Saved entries
--- START ---
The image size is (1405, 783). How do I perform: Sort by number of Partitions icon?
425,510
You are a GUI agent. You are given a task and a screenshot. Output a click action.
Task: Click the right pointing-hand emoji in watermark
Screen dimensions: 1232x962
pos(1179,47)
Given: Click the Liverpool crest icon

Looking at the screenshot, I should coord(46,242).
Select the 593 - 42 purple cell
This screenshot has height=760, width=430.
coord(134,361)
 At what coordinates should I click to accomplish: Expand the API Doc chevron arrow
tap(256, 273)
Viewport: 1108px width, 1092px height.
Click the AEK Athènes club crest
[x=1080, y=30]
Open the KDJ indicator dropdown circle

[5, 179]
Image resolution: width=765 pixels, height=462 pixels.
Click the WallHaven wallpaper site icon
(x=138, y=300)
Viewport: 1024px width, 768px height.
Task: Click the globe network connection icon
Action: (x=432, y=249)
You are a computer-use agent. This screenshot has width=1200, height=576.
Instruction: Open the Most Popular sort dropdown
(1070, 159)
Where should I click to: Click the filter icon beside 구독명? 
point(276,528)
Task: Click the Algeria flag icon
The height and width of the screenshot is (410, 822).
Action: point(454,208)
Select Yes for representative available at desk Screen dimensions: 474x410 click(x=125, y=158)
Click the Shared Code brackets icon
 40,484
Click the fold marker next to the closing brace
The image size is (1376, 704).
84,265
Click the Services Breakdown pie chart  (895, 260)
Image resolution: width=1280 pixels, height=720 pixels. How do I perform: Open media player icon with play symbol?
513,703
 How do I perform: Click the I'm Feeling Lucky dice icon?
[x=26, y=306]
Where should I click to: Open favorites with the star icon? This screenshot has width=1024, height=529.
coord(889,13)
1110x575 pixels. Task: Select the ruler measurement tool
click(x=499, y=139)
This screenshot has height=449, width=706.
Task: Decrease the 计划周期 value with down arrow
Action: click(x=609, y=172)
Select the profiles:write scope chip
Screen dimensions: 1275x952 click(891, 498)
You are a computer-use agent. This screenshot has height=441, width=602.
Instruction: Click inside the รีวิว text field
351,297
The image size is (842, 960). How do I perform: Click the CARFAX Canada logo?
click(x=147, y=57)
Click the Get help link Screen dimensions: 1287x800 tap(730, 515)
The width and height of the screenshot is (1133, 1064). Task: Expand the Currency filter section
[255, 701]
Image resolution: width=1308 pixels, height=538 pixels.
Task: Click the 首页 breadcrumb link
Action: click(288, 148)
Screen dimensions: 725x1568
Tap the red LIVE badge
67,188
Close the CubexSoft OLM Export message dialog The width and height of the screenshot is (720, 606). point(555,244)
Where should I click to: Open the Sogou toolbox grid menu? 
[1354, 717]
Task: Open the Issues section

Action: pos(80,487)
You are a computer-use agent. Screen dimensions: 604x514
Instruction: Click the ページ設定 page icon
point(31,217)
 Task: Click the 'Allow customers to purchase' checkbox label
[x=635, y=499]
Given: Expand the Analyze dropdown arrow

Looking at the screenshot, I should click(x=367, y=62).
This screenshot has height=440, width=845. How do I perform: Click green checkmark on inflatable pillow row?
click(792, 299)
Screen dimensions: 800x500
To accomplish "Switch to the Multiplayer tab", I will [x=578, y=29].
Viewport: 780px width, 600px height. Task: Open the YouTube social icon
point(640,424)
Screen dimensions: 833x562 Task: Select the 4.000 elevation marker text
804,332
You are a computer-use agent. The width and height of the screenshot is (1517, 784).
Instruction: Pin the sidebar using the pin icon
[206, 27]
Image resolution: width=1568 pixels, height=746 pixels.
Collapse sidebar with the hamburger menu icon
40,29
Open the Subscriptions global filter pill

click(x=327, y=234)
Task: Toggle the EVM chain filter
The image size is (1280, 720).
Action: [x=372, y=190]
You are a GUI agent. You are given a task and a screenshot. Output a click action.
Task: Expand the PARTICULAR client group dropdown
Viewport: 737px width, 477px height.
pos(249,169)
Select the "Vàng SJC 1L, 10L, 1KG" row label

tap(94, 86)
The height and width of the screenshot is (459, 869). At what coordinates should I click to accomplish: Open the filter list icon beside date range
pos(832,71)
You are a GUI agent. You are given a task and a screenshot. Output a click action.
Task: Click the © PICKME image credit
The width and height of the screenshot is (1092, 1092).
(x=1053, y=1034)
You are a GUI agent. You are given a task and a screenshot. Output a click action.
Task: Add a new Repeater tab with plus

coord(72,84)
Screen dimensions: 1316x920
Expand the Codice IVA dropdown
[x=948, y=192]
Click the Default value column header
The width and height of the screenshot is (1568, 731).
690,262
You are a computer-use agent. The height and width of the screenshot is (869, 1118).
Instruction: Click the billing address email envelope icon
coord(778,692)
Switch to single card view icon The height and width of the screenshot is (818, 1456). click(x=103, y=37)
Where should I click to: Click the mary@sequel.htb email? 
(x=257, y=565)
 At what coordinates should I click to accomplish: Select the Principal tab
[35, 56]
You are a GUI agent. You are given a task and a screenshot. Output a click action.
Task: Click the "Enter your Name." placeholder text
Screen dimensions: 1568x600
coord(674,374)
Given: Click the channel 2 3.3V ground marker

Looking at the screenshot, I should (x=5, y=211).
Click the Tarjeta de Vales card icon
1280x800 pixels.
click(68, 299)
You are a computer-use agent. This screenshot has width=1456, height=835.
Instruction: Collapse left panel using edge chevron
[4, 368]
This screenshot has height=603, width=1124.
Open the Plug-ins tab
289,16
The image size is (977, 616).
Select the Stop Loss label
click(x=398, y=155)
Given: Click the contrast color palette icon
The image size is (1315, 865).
--- END ---
YOUR INSTRUCTIONS:
Transcribe the records above from the line holding "Viewport: 780px width, 600px" down to the line holding "Click the Default value column header", inclusive, without adding anything.

RESULT:
Viewport: 780px width, 600px height. Task: Open the YouTube social icon
point(640,424)
Screen dimensions: 833x562 Task: Select the 4.000 elevation marker text
804,332
You are a computer-use agent. The width and height of the screenshot is (1517, 784).
Instruction: Pin the sidebar using the pin icon
[206, 27]
Image resolution: width=1568 pixels, height=746 pixels.
Collapse sidebar with the hamburger menu icon
40,29
Open the Subscriptions global filter pill

click(x=327, y=234)
Task: Toggle the EVM chain filter
The image size is (1280, 720).
Action: [x=372, y=190]
You are a GUI agent. You are given a task and a screenshot. Output a click action.
Task: Expand the PARTICULAR client group dropdown
Viewport: 737px width, 477px height.
pos(249,169)
Select the "Vàng SJC 1L, 10L, 1KG" row label

tap(94, 86)
The height and width of the screenshot is (459, 869). At what coordinates should I click to accomplish: Open the filter list icon beside date range
pos(832,71)
You are a GUI agent. You are given a task and a screenshot. Output a click action.
Task: Click the © PICKME image credit
The width and height of the screenshot is (1092, 1092).
(x=1053, y=1034)
You are a GUI agent. You are given a task and a screenshot. Output a click action.
Task: Add a new Repeater tab with plus

coord(72,84)
Screen dimensions: 1316x920
Expand the Codice IVA dropdown
[x=948, y=192]
Click the Default value column header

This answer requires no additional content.